What you have to do
Whenever a line in the entries below contains the string "computer", copy that line.

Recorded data
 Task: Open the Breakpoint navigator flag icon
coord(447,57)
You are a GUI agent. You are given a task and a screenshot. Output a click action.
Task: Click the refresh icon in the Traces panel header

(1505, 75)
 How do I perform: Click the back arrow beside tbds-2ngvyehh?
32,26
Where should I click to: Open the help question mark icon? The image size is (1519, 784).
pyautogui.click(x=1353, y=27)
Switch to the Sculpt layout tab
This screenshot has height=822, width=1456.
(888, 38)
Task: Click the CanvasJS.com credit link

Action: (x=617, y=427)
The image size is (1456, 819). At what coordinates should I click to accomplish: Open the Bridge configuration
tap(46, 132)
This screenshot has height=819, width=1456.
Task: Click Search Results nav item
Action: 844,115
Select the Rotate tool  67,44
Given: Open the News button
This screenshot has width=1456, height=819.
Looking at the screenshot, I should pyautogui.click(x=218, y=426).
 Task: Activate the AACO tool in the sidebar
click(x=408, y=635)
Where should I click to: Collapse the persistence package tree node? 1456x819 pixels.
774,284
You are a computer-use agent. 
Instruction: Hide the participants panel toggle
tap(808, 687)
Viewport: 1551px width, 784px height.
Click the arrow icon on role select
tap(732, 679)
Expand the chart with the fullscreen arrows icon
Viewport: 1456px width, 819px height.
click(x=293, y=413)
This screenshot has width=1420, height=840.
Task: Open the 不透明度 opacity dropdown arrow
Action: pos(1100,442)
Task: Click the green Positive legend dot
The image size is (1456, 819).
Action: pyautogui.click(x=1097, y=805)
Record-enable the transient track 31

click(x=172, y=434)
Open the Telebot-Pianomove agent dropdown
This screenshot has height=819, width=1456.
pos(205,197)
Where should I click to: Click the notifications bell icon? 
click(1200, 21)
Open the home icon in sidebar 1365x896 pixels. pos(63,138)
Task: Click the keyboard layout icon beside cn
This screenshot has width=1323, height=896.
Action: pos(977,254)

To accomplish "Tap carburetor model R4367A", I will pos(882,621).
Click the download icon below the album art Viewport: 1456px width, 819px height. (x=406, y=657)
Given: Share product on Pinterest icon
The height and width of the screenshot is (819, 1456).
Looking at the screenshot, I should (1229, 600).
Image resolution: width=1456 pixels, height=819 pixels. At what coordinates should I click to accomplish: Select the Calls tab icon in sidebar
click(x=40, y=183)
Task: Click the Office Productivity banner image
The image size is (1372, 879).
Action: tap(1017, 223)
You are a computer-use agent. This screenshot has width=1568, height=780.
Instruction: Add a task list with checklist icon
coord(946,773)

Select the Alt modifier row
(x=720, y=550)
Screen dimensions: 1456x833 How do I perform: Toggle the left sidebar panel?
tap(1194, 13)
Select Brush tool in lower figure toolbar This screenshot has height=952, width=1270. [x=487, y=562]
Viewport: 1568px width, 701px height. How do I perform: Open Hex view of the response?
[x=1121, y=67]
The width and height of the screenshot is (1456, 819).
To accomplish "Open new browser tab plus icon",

Your response
You are a computer-use agent. 
You are a computer-use agent. This screenshot has width=1568, height=780.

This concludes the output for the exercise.